My suggestion is also for the default, so a user could easily change it if
they needed to and their database supported it. In fact, I am not sure
SQLite even enforces length restrictions, so it wouldn't affect users with
the out-of-the-box setup.

In my database implementation, I store only the relative path to the
files, so I can move things around without having to munge the paths in
the DB (for those that want files stored in multiple areas it would be
easy to have a path_prefix_id etc that selects the appropriate one).

> Vidur chose SQLite. The documentation says: "SQLite is typeless. The
> datatype for the column does not restrict what data may be put in that
> column. All information is stored as null-terminated strings."
> http://www.sqlite.org/datatype3.html
> http://www.sqlite.org/lang.html#createtable

Yes, but just because SQLite was chosen for the default does not mean
consideration for other databases should be ignored. IMO, the only change
required for a different database should be the DDL to create the schema.
For the most part, that means changing the type and lengths of fields are
ok, but you specifically should not assume you can put arbtirary strings
in a number field just because SQLite lets you.

--
John A. Tamplin jat (AT) jaet (DOT) org
770/436-5387 HOME 4116 Manson Ave
Smyrna, GA 30082-3723

Peter Speck
2004-08-13, 10:54
On 13/8-2004, at 17:08, John A. Tamplin wrote:

> On Fri, 13 Aug 2004, Peter Speck wrote:
>
>>> Yes, I would suggest a maximum length of any varchar as 254 (some DBs
>>> limit it to 255 including the length byte and use the length value
>>> 255
>>> to
>>> denote null [as opposed to 0 being a string containing no
>>> characters]).
>>
>> Sounds like the "640K ought to be enough for everyone" syndrome.
>
> If you read the context of my statement, it was because some databases
> have limits on what you can put in a varchar column. Longer than that,
> and you have to use a clob [...]

I would argue that those databases are broken w.r.t. SlimServers needs.
A *lot* of people have relative paths longer than 255 chars.
Especially among those with classical music.

So I see it as a fundamental requirement that a database supports
varchar(n), n >= 1000, to be useable for SlimServer.

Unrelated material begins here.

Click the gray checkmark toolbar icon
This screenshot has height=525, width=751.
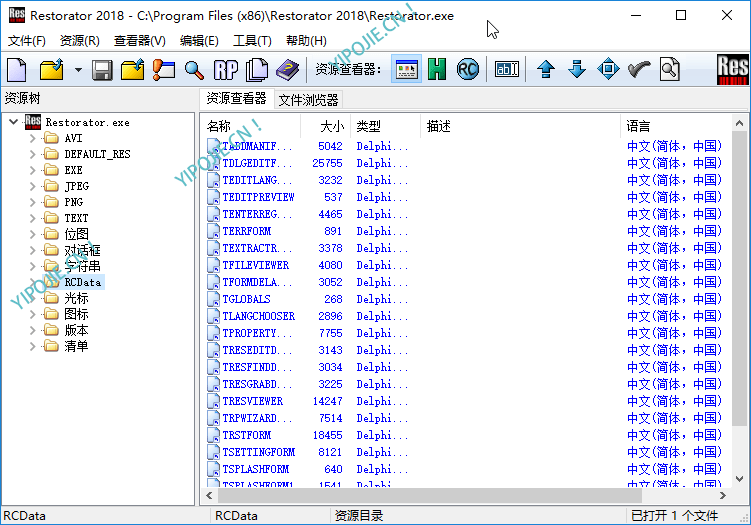pyautogui.click(x=639, y=70)
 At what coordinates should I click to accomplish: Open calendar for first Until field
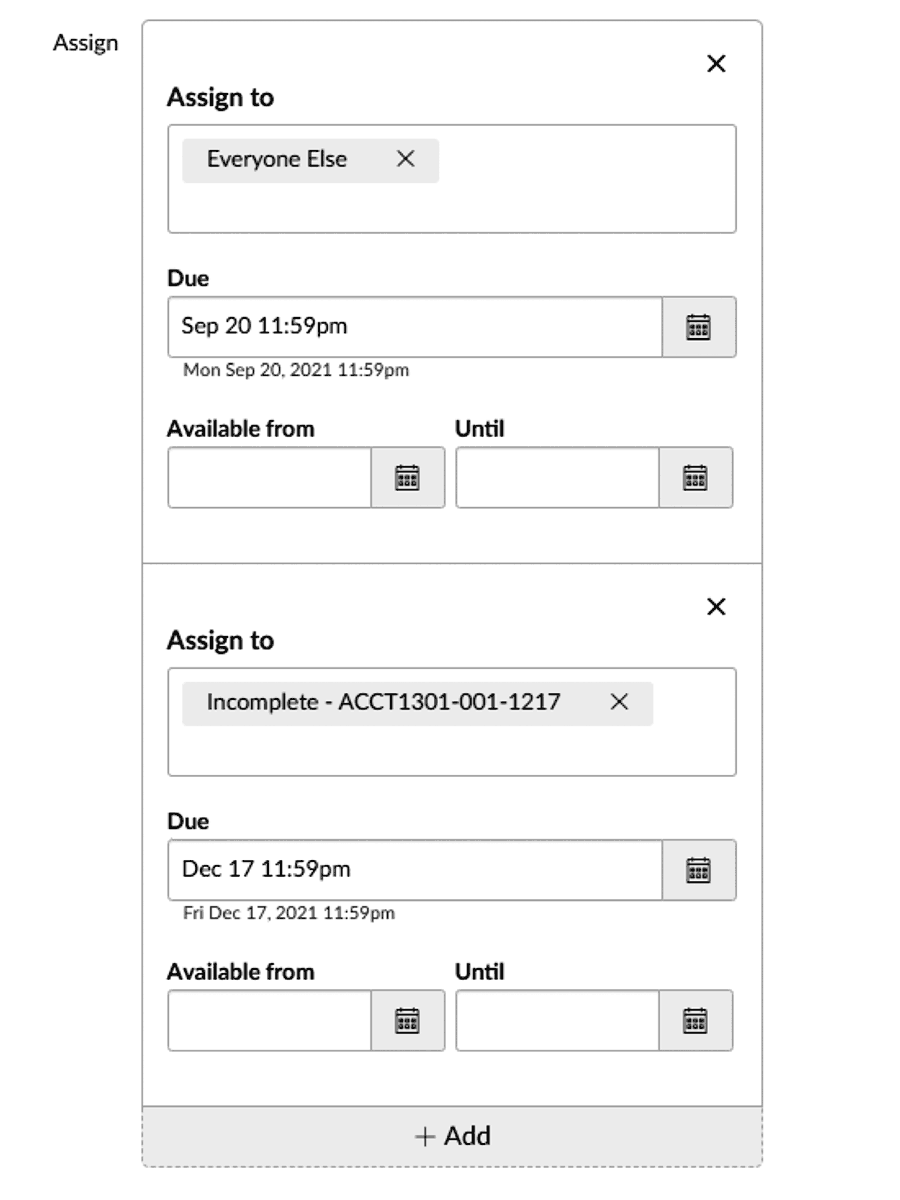click(x=695, y=478)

> My suggestion is also for the default, so a user could easily change
> it if
> they needed to and their database supported it.

I would argue that SQLite is *the* database, as SlimServer will ship
with it, and +90% of all users won't even know what an SQL database is,
nor which one SlimServer uses, nor its limitations. Most users can't
set the time on their VCR. The geeks are not the market, they are part
of it (an important part), but SlimDevices cannot survive if they can
only sell to geeks (geek == those who are able to edit a configuration
file).

It has to work out of the box with superlong paths: SlimDevices is an
electronics company, just like Sony (albeit a bit more geeky). You
never expect having to modify internals when buying Sony hifi
equipment.

If somebody wants to use Oracle, DB2, Informix or other "weird"
databases, I would put the burden on those users. I would definitely
keep all kinds of hacks for databases which only support varchar(255)
out of the mainstream SlimServer (it is already complex enough as it
is).

> In fact, I am not sure
> SQLite even enforces length restrictions, so it wouldn't affect users
> with
> the out-of-the-box setup.

Yes, but I definitely despise 'hacks', where things work because the
database doesn't implement/enforce the SQL standard fully.

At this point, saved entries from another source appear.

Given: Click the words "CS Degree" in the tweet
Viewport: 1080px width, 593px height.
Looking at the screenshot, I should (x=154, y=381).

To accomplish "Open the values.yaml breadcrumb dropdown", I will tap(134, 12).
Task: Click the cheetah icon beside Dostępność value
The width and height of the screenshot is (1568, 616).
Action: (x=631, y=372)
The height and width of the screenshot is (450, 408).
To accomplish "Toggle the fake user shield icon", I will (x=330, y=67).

> In my database implementation, I store only the relative path to the
> files, so I can move things around without having to munge the paths in
> the DB (for those that want files stored in multiple areas it would be
> easy to have a path_prefix_id etc that selects the appropriate one).

SlimServer already has multiple input dirs: one specified by the user
and one virtual with files from iTunes xml import.

BTW: for iTunes support, it would be nice to have a extra column in the
track table:
itunes_trackid int
It is for iTunes' internal track id's (named "Track ID" in the xml
file), and this will make iTunes -> SlimServer sync much easier (and
faster and less memory hungry), as it then won't have to guess which
track is which based on paths.

BTW: do you support network streams?
E.g. http://64.236.34.67:80/stream/1024
or http://www.digitallyimported.com/mp3/eurodance.pls

I would suggest using URLs instead of paths. A song can have a full URL
(network streams), or partial which is relative to the URL specified by
path_prefix_id. SlimServer currently uses URLs internally (iTunes
too). My example path starts with
file:///Volumes/frede/Music/Woldemar%20Nelson... note the 3 slashes at
the beginning.

As iTunes can have mp3 files outside iTunes main Music folder, having
both absolute and relative URLs is needed. iTunes uses its Music
folder as a kind of "default download directory", but users can place
their files wherever they want.

Calculation of relative URLs -> absolute is already fleshed out in
SlimServer, so it doesn't add new complexity.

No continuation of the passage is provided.